Jump to content

Talk:Neutrinoless double beta decay

Page contents not supported in other languages.
From Wikipedia, the free encyclopedia

Read and enjoyed it

[edit]

I enjoyed reading the article! I especially liked the clarity of the sentences and the overall structure of the article - and I learned how to incorporate a quote :-) --Hexapol (talk) 15:04, 17 July 2020 (UTC)[reply]

Observations and suggestions for improvements

[edit]

The following observations and suggestions for improvements were collected, following expert review of the article within the Science, Tecnology, Society and Wikipedia course at the Politecnico di Milano, in June 2020.

General structure of the article It can be ok, but at least change the title of sec.2.2 to make clear the content, e.g. “Overview of 0vbb decay theory”

Scientific Quality. Several misleading/missing concepts should be addressed. Some examples in the following:

  • Multiple references to the Majorana nature of the neutrino can be found. This is appropriate, but the subject should be better exaplained, starting from the fact that we are talking about neutral, massive, spin ½ particles, for which different possible descriptions can be given, leading to the concept of so called “Dirac” or “Majorana” neutrinos etc (see also below)

■ Dataset content
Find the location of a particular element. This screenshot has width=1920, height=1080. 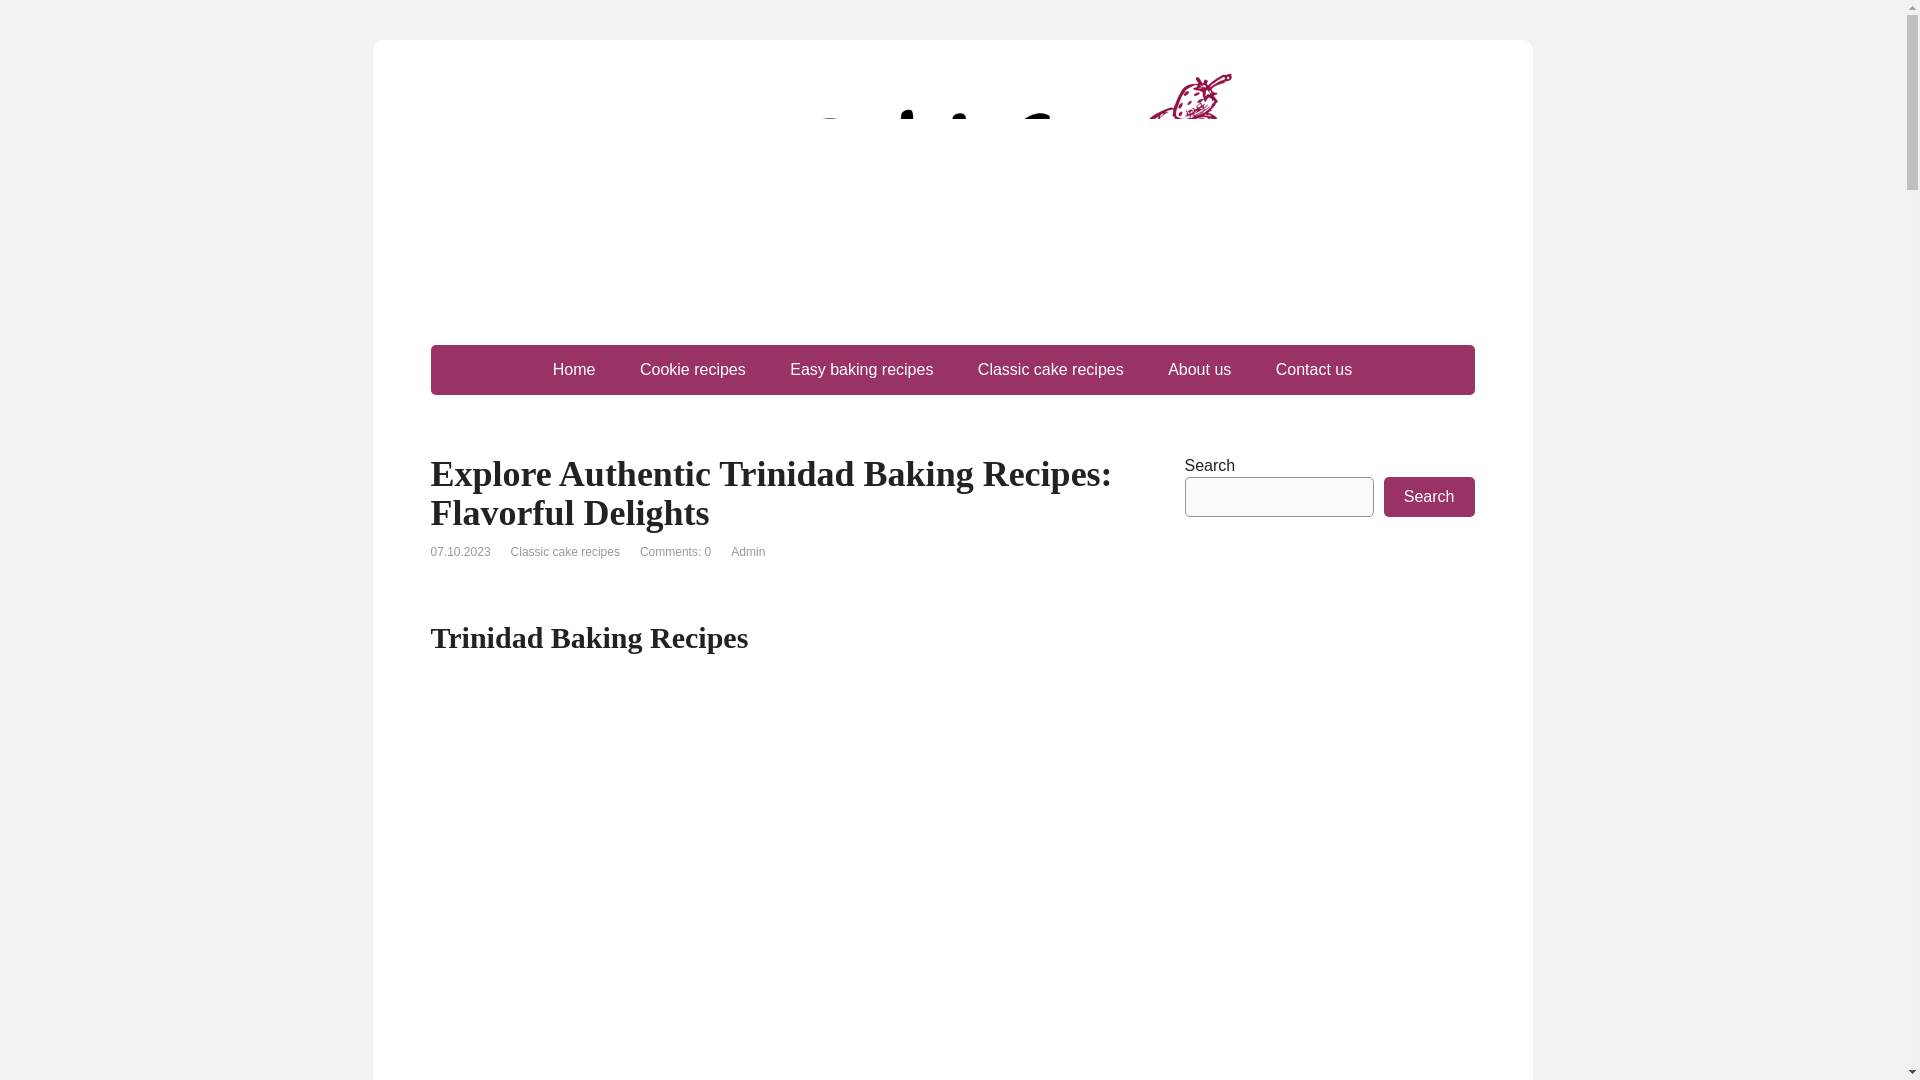

Comments: 0 is located at coordinates (674, 552).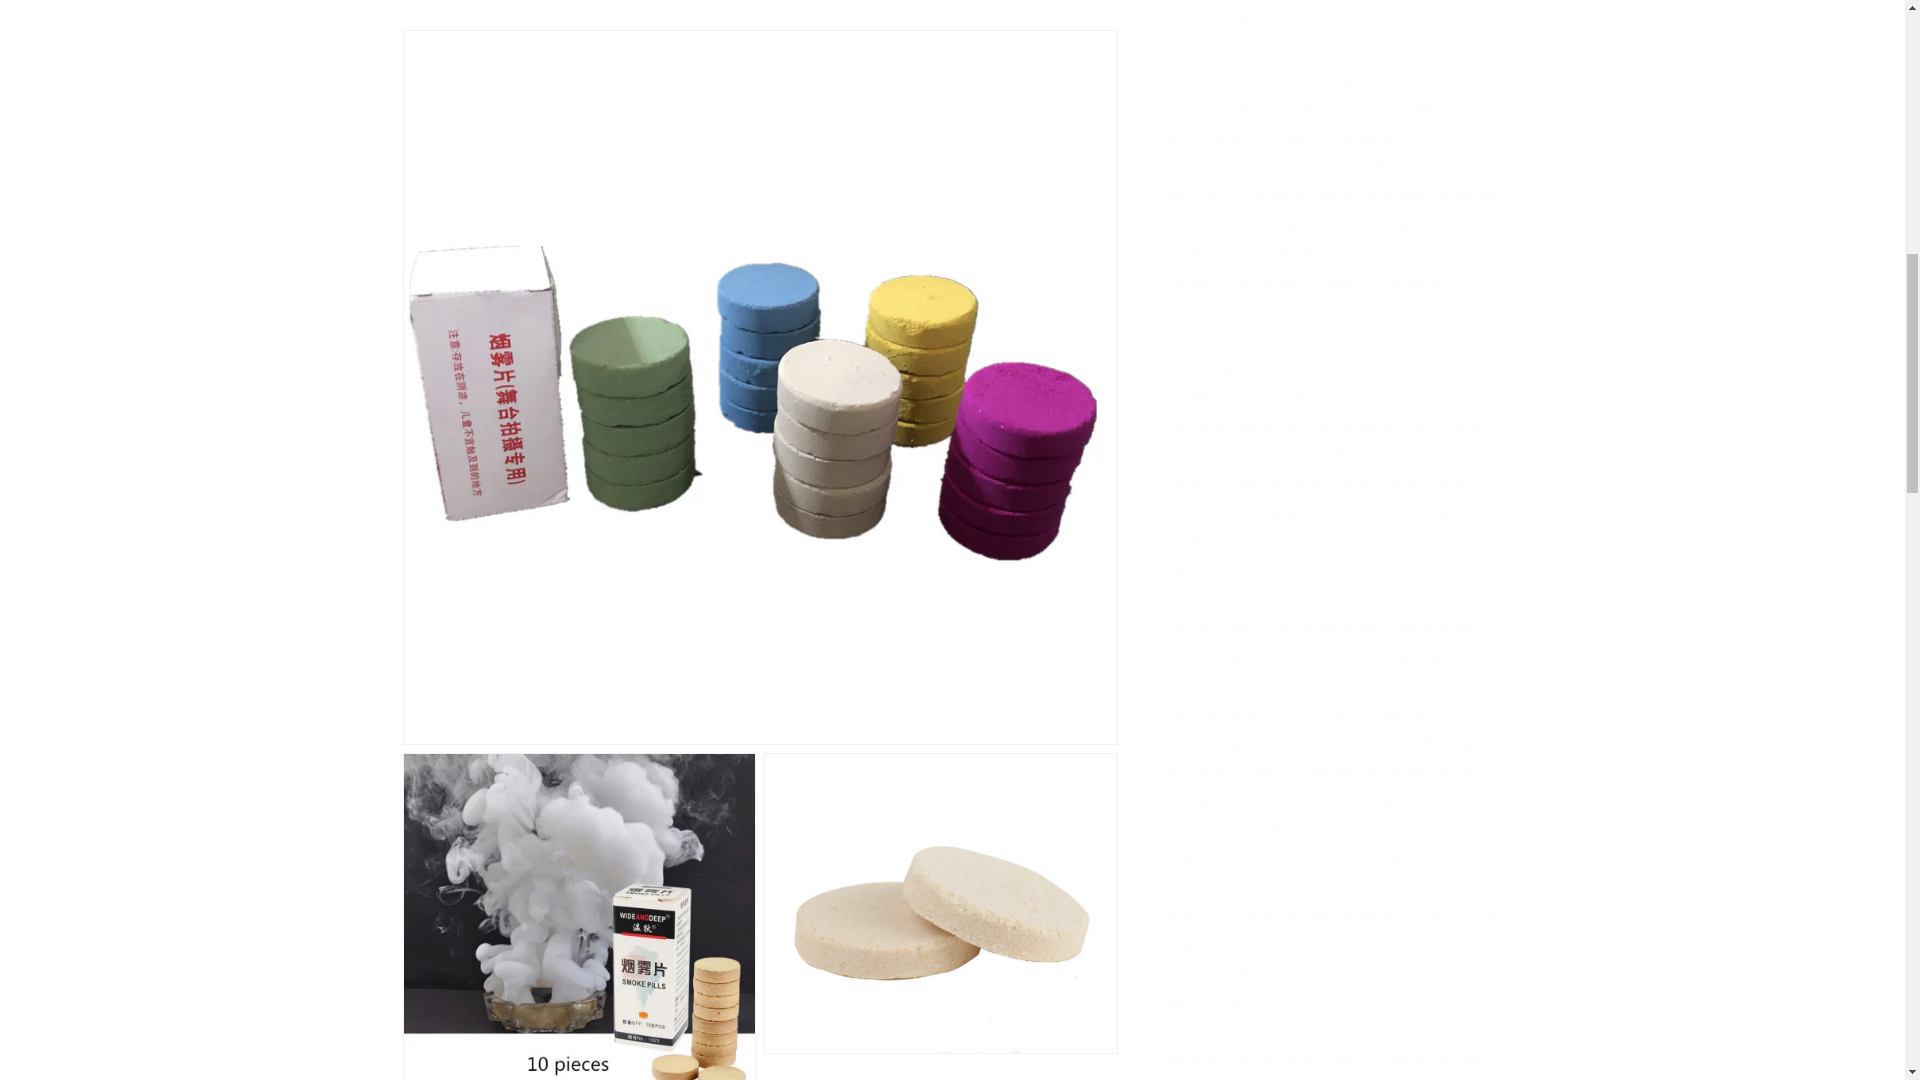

■ Requirements
1. According to the talk page on neutrinoless double beta decay, at which institution was the expert review of the article carried out?
2. Please reproduce the talk page passage between "The following observations" and "in June 2020.", inclusive, word for word.

■ Outputs in order
1. The Politecnico di Milano.

2.
The following observations and suggestions for improvements were collected, following expert review of the article within the Science, Tecnology, Society and Wikipedia course at the Politecnico di Milano, in June 2020.